Local people were given until August 5 to object to the plan and now they say time is of the essence if they are to nip the scheme in the bud.

A meeting of Bootham Neighbourhood Forum has voted unanimously to oppose the transfer and several people, who have already contacted the Guildhall to try to get more details, say they will also be registering their objections individually.

Joyce Gee, of Kingsway North, told councillors and council officers, there was insufficient room for a new development and said it would make existing tenants feel claustrophobic.

"It's a problem area now and more houses will mean more problems," she told the Evening Press after the meeting. And this is the last bit of green land in the area.

"Not only do we stand to lose that but more houses will mean more cars and worse congestion on Water Lane.

"It seems very strange that after all these years the council should want to change the department - they say there are no definite development plans, so why bother to transfer it at all?"

Kingsway Neighbourhood Watch co-ordinator Brian Flanagan agreed and said the idea that the transfer would save the council money on grass cutting was ludicrous.

"On the strategic plan for the city there are 44 units marked down for this piece of land," he said.

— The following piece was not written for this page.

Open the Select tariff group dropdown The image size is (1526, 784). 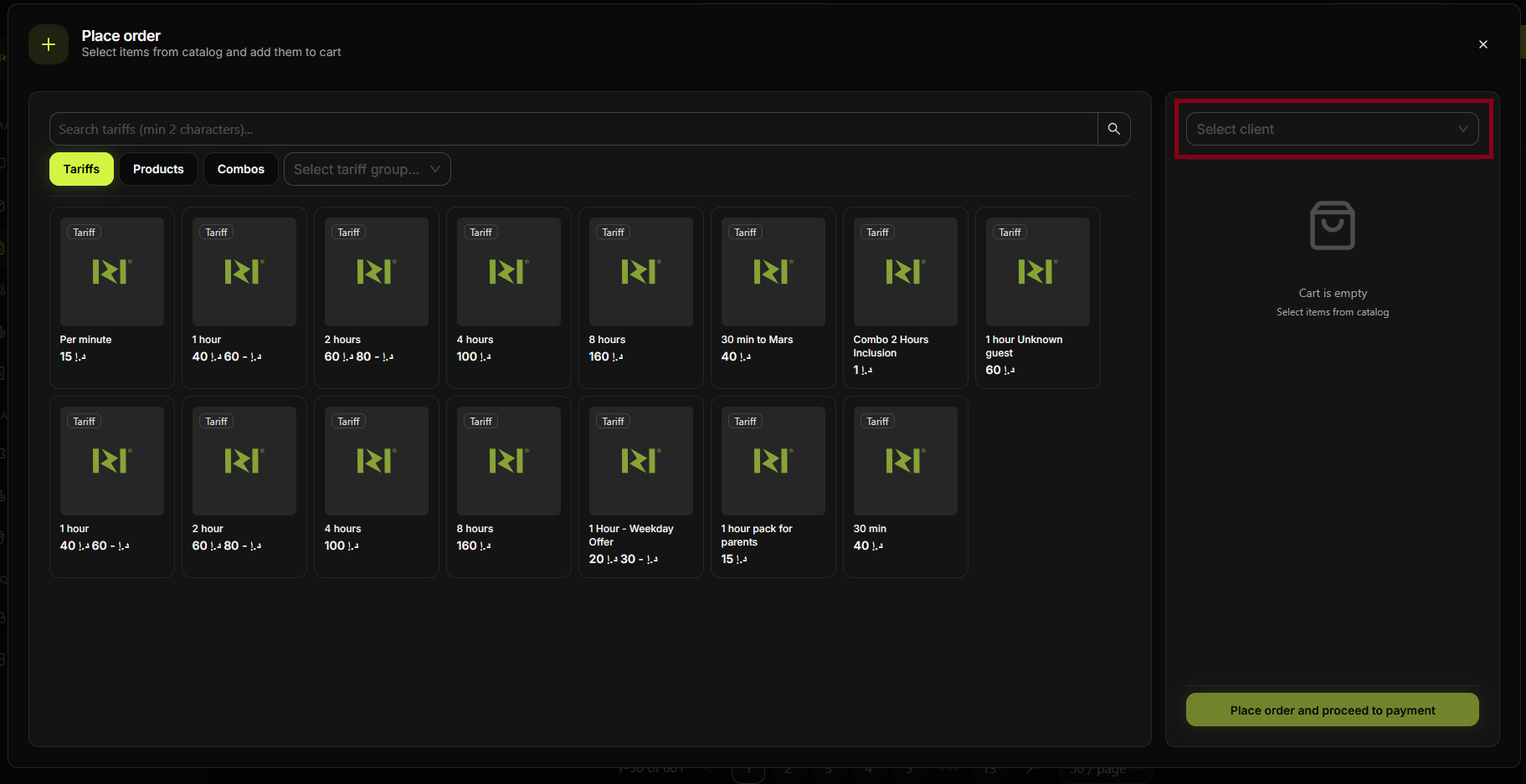pyautogui.click(x=367, y=168)
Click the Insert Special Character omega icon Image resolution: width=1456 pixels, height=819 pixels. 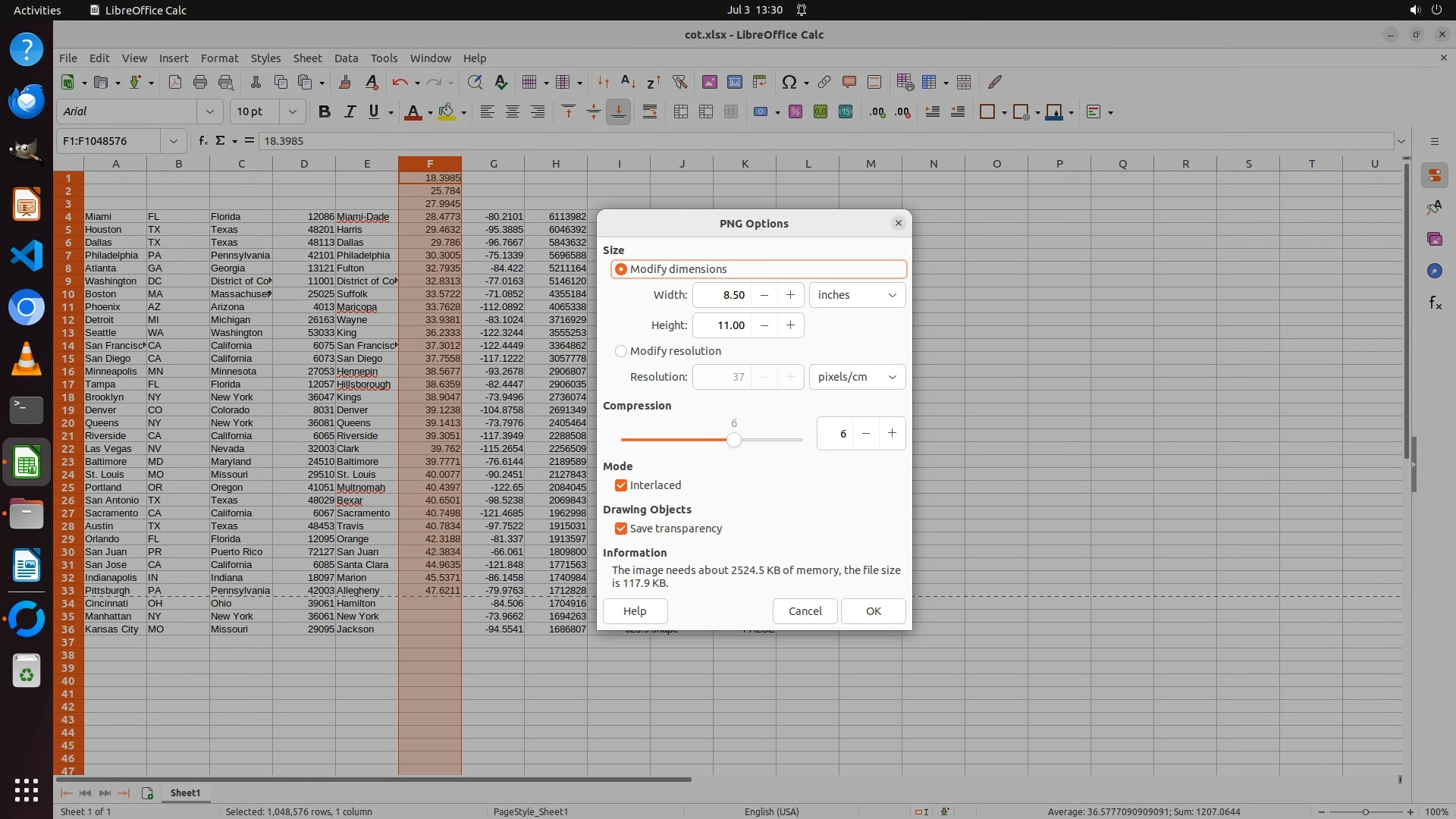789,82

"Not 40, not 50 but 44, which suggest to me that research has already been going on and we need to make our voices heard now to stop it."

But the City of York Council's contract manager Tom Brittain has strongly denied plans exist to build on the central reservation."I would like to reassure people that this transfer of land does not mean we have any current proposals to build on the land," said Mr Brittain.

"It's purely an administrative transfer from one committee to another because there are certain financial advantages if the land is held by the housing committee.

"Within the local plan the land has been designated as a site which may be built on at some time, but nothing would be done without a wide consultation with local people.

"The issue came up when the bid for the Single Regeneration funding was being put together and the council is well aware of local people's concerns about any building in this area."